Improving Your Finances, Cutting Your Spending, and Maybe Retiring Someday?
It’s the Tuesday News Roundup! I love it when all of my favorite financial articles from the past few days fit into a theme, so HERE WE GO:
First, at The New York Times: What I Learned From Tracking My Spending for a Month:
I didn’t just write down my purchases — I also wrote down the items I was tempted to buy, and the emotions and justifications I attached to them. This might seem a little touchy-feely, but so much of personal finance is touchy-feely.
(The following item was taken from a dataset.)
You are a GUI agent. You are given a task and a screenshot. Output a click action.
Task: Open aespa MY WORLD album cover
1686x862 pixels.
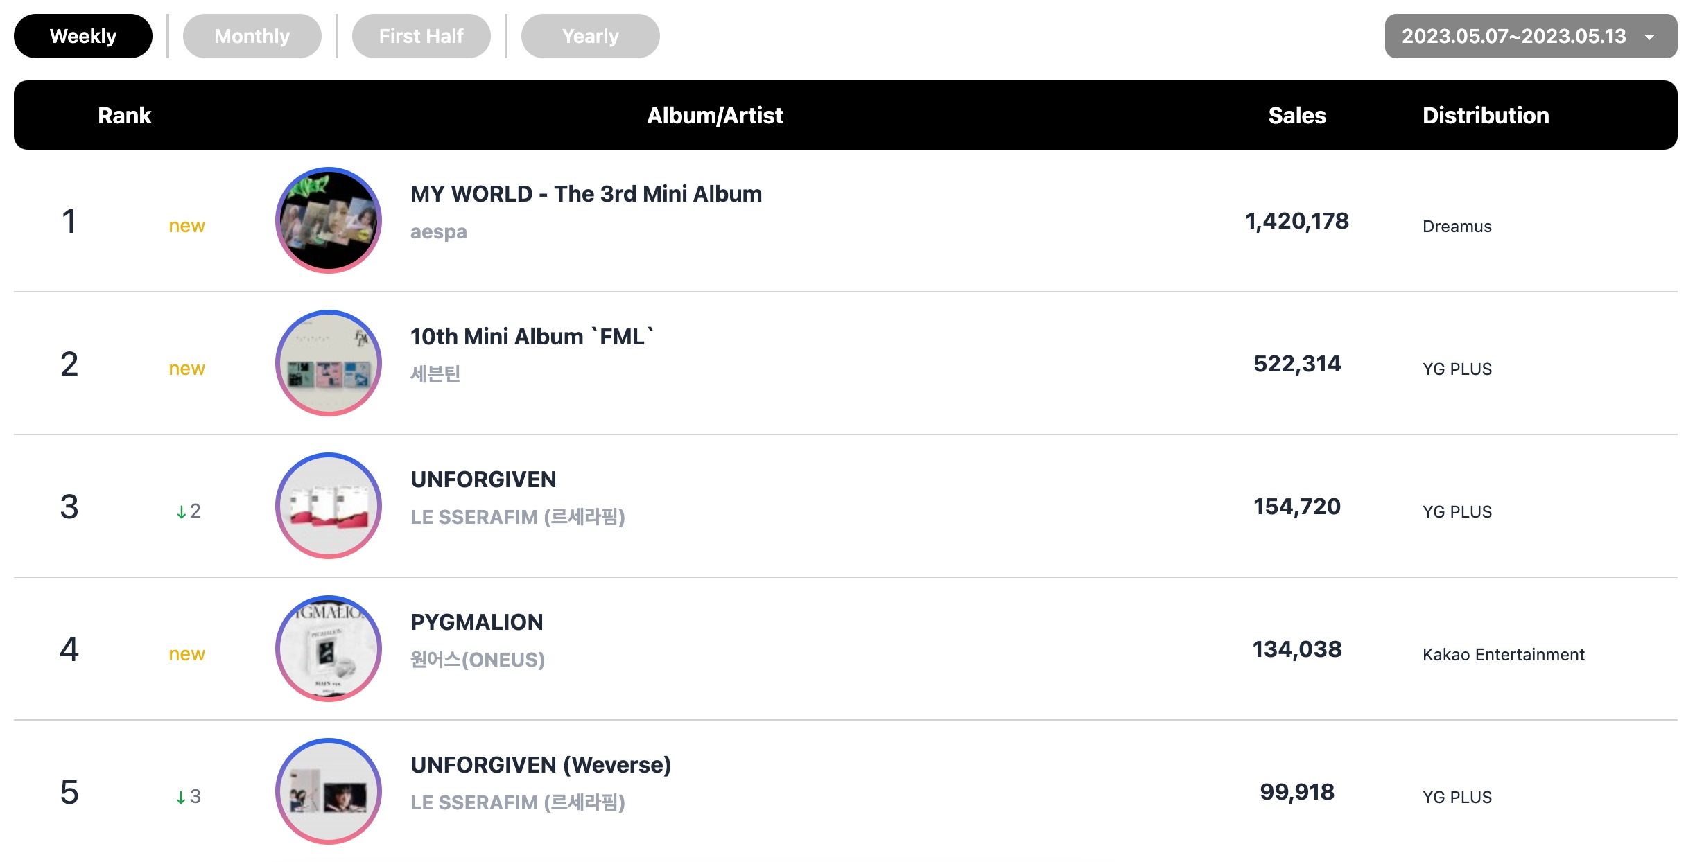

It helps to understand how you feel when you’re tempted to spend, so that you can watch out for those feelings later.
To quote the Barenaked Ladies, it really is all about value.
The NYT piece encourages you to go from tracking your spending to reducing your spending, though if that feels too arduous you could take Lifehacker’s advice and simply work on improving your finances by 1 percent in 2019:
If you’re getting your finances in order in the new year, here are some suggestions to help you improve by one percent, some courtesy of ChooseFi.com:
- Call your credit card company and ask them to waive the annual fee.
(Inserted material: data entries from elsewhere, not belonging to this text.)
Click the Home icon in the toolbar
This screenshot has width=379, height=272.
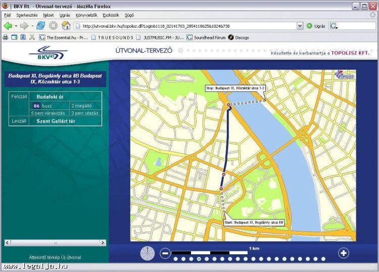pos(66,26)
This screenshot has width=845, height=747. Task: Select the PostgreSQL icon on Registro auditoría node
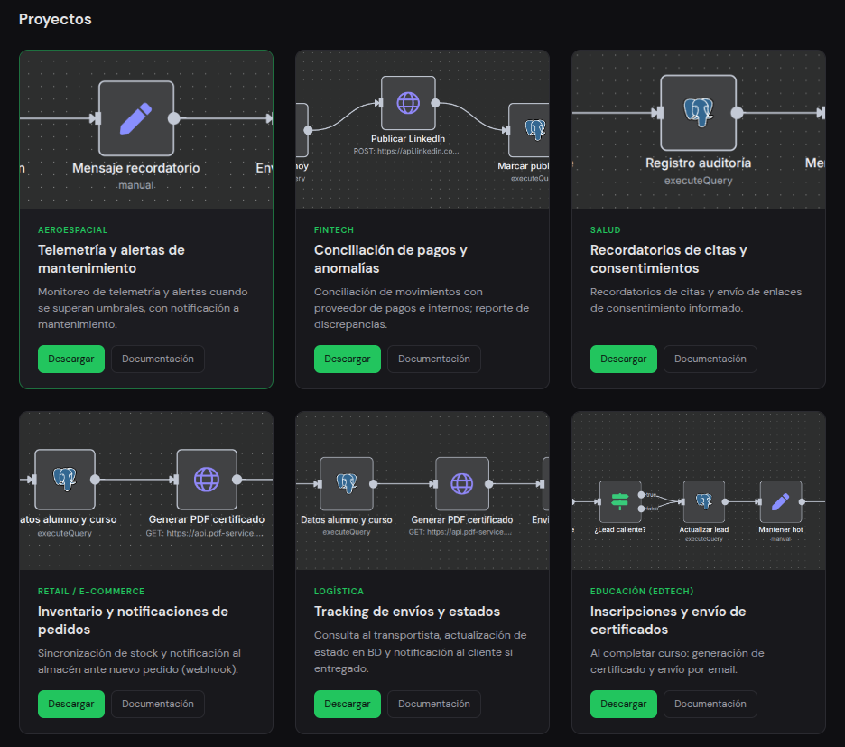point(698,111)
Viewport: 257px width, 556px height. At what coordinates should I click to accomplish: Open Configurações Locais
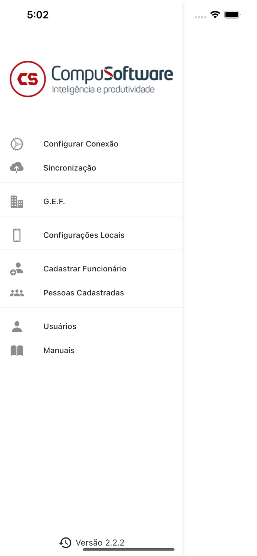(84, 235)
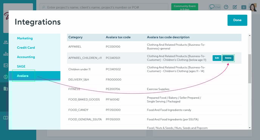
Task: Open the bar chart reports sidebar icon
Action: click(x=6, y=54)
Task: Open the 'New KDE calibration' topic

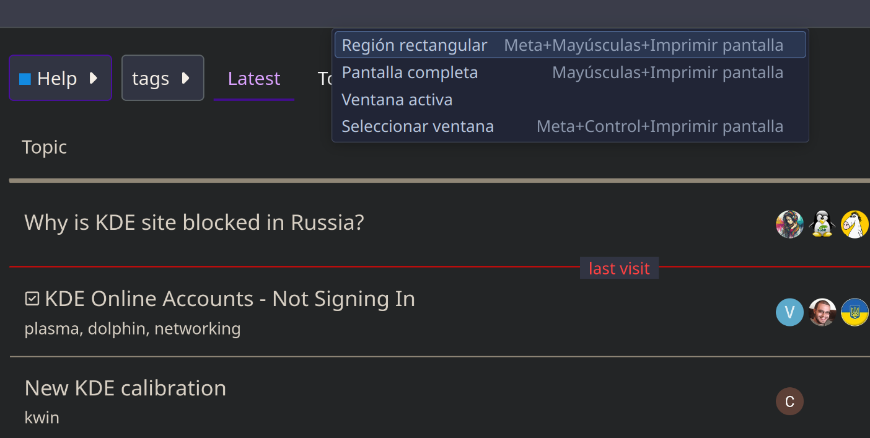Action: 125,388
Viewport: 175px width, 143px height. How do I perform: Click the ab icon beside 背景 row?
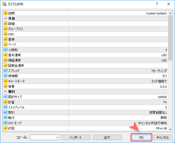coord(5,86)
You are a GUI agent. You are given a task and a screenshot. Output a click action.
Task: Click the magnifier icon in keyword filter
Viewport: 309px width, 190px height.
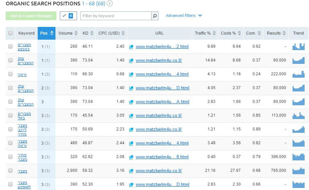click(x=155, y=16)
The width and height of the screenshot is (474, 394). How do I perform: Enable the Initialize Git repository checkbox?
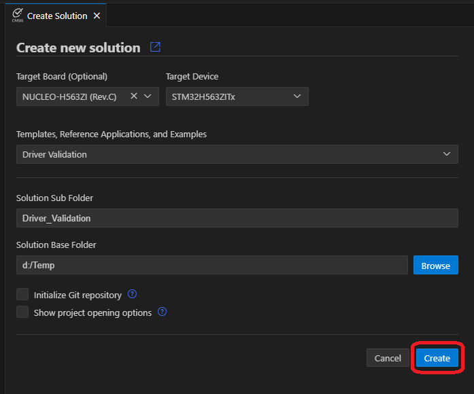coord(22,295)
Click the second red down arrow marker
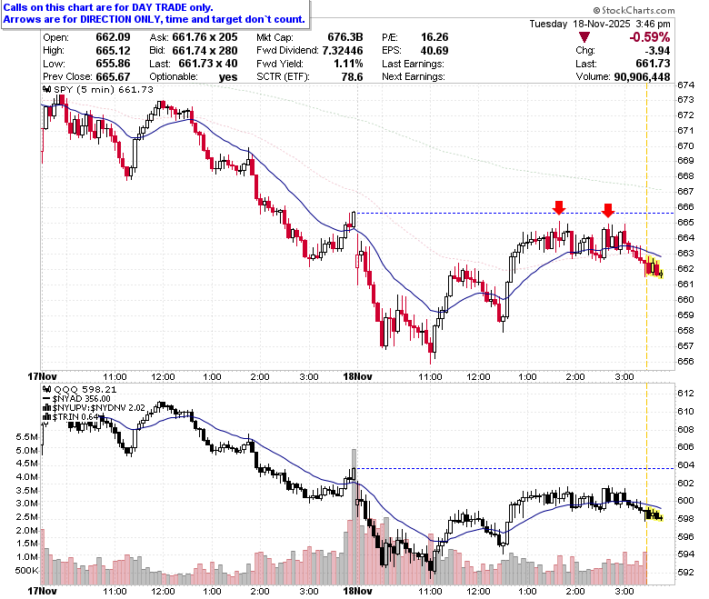Screen dimensions: 709x599 608,210
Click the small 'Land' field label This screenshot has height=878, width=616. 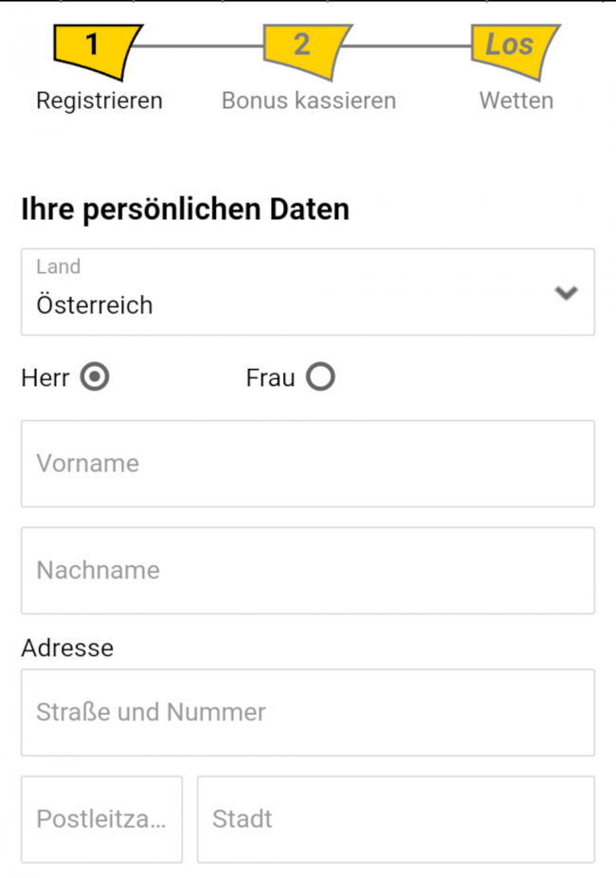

- Swap out one bar/restaurant night a month for a cooking night in with friends or some other inexpensive activity.
- Create a baby-sitting club with friends: Each couple can switch off sitter duty of the others’ kids so you can enjoy a cheaper night out.
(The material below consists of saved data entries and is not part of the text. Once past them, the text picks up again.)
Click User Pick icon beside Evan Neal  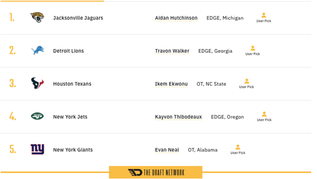[x=238, y=147]
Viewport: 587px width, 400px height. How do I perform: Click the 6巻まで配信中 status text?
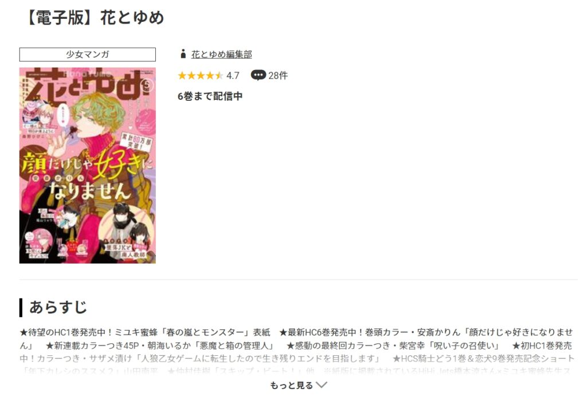(x=210, y=96)
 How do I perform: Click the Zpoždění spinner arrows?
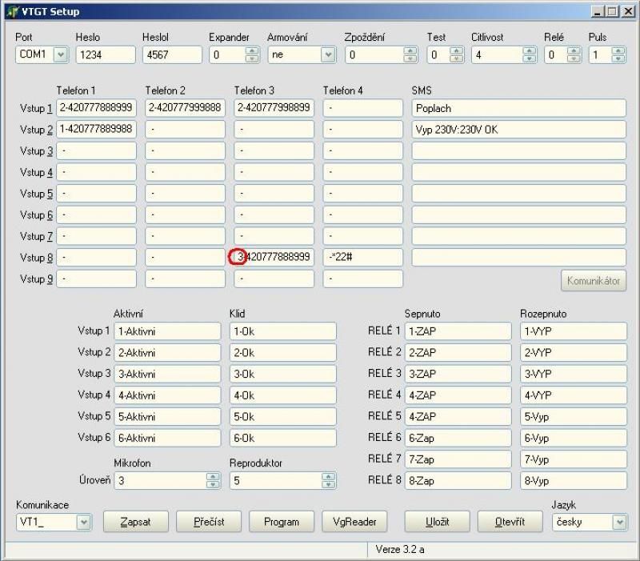410,55
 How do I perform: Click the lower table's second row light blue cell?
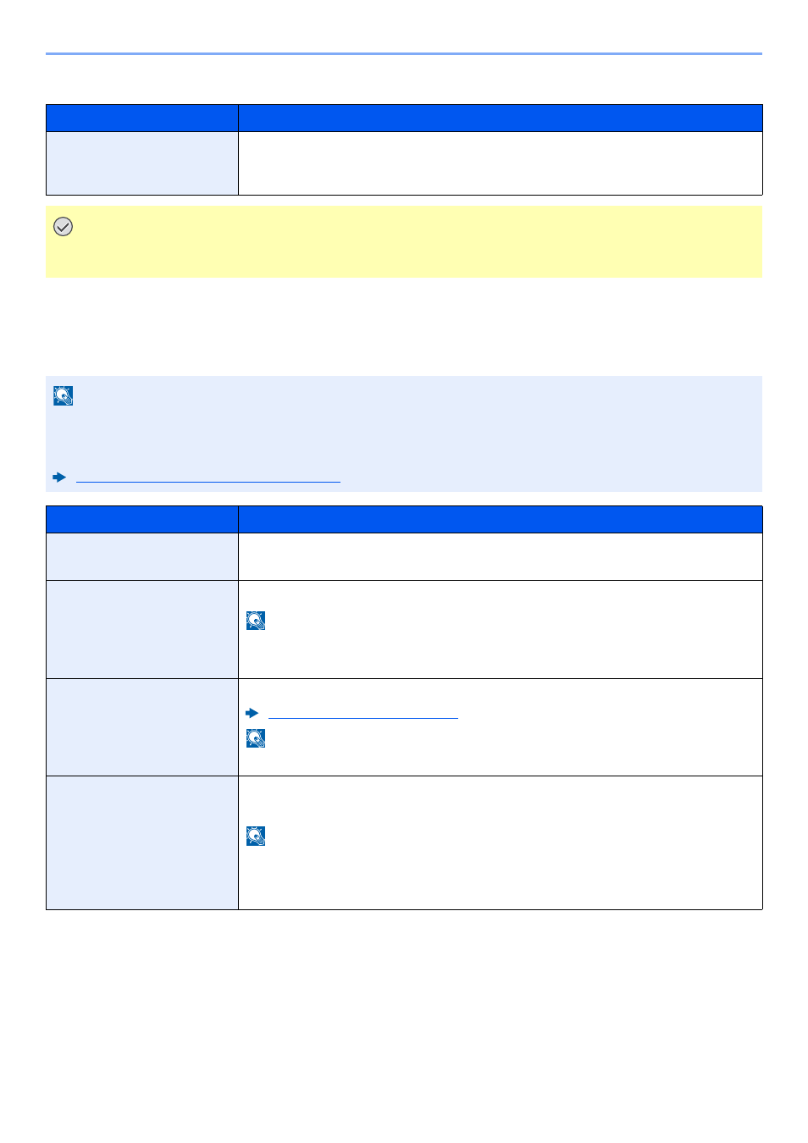point(142,629)
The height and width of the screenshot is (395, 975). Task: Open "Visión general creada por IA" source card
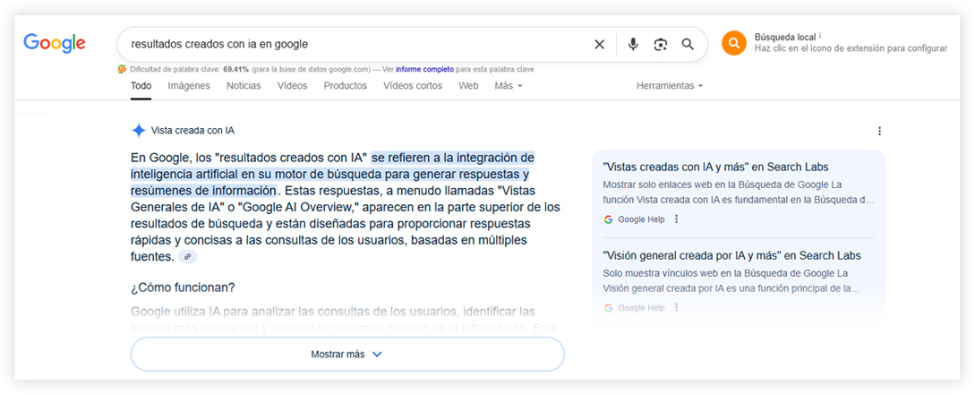point(731,255)
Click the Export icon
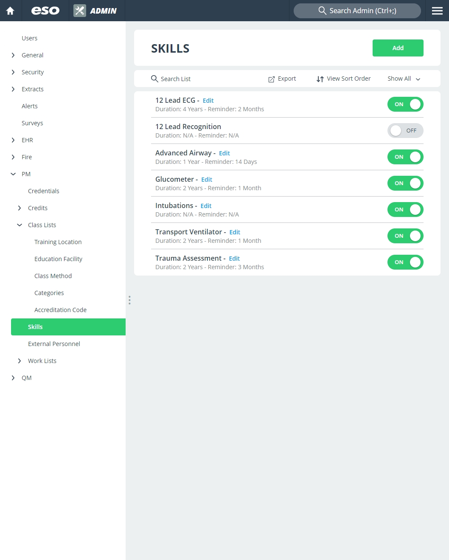449x560 pixels. tap(272, 79)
- Try a booze-free month (good for your health and your wallet).
The list is much, much longer than that excerpt, and the goal is to save 1 percent more, spend 1 percent less, earn 1 percent more, however you’d like to look at it.
If you do choose the “earn 1 percent more” goal, you might have to consider a new job or a side hustle — because the Washington Post just reported that 14 percent of workers aren’t getting raises:
For comparison, the last time the United States had an unemployment rate under 4 percent — in the go-go dot-com years — the number of workers getting $0 raises fell below 10 percent, according to an analysis of Labor Department data from former Treasury Department economist Ernie Tedeschi.
You could also go after the “save 1 percent more” goal by buying less stuff for your baby, as presented in this excellent essay from former Awl contributor Tom Scocca:
First step back and ask the deeper question: What does a baby need? This is the question from which clarity follows. What a baby needs is to get over being a baby.
[…]
Do not worry about furnishing “the baby’s nursery.” Designating a room of your home to be “the baby’s nursery” is only marginally less pointless than deciding to call your living room “the Christmas room,” painting it red and green, and bolting a permanent tree stand to the floor. Unless you have a lot of house and are planning to have a lot of babies, the nursery will soon be a plain old bedroom, occupied by a plain old child.
Scocca suggests alternatives to single-use baby products:
If you’re one of the many people who have many valid reasons for feeding a baby with a bottle, you may hear about needing a bottle warmer. Ignore it. Treat yourself to a nice, fast electric kettle.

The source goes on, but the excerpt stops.